• [What needs to be done]: The output should hold exactly, and only, the lines from the line bearing "This screenshot has width=542, height=428." through the last line of the listing below, and no pictures.

• [Data provided]:
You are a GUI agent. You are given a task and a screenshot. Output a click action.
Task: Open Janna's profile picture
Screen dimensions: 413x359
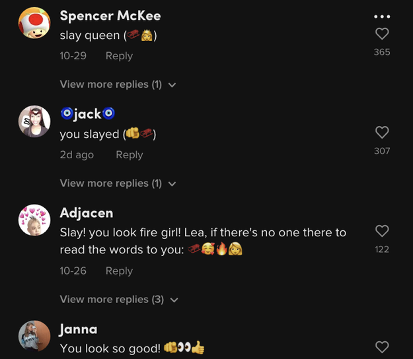(34, 336)
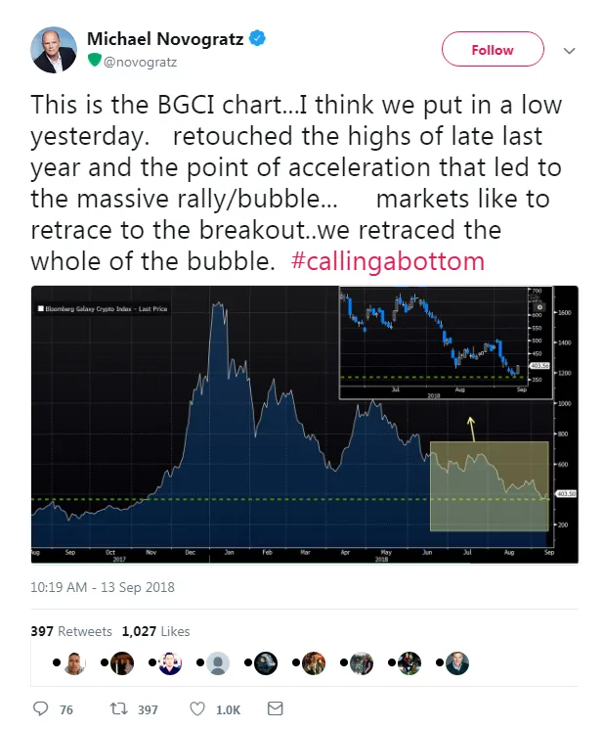Image resolution: width=603 pixels, height=729 pixels.
Task: Open Michael Novogratz's profile picture
Action: point(54,50)
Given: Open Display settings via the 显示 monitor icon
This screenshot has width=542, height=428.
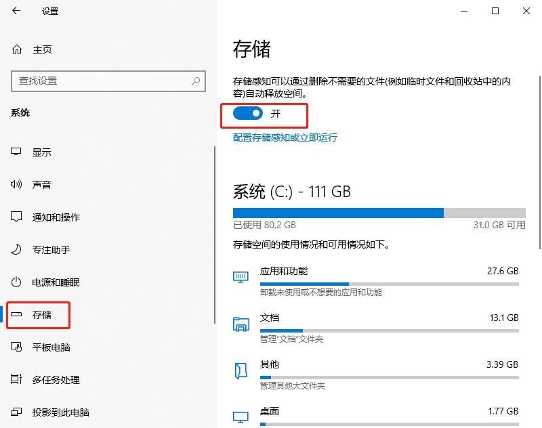Looking at the screenshot, I should tap(16, 152).
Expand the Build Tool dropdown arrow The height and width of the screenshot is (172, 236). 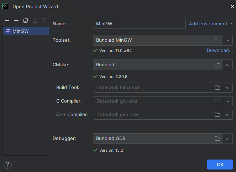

• [Solution below]:
This screenshot has width=542, height=428.
Looking at the screenshot, I should tap(16, 152).
Expand the Build Tool dropdown arrow The height and width of the screenshot is (172, 236). 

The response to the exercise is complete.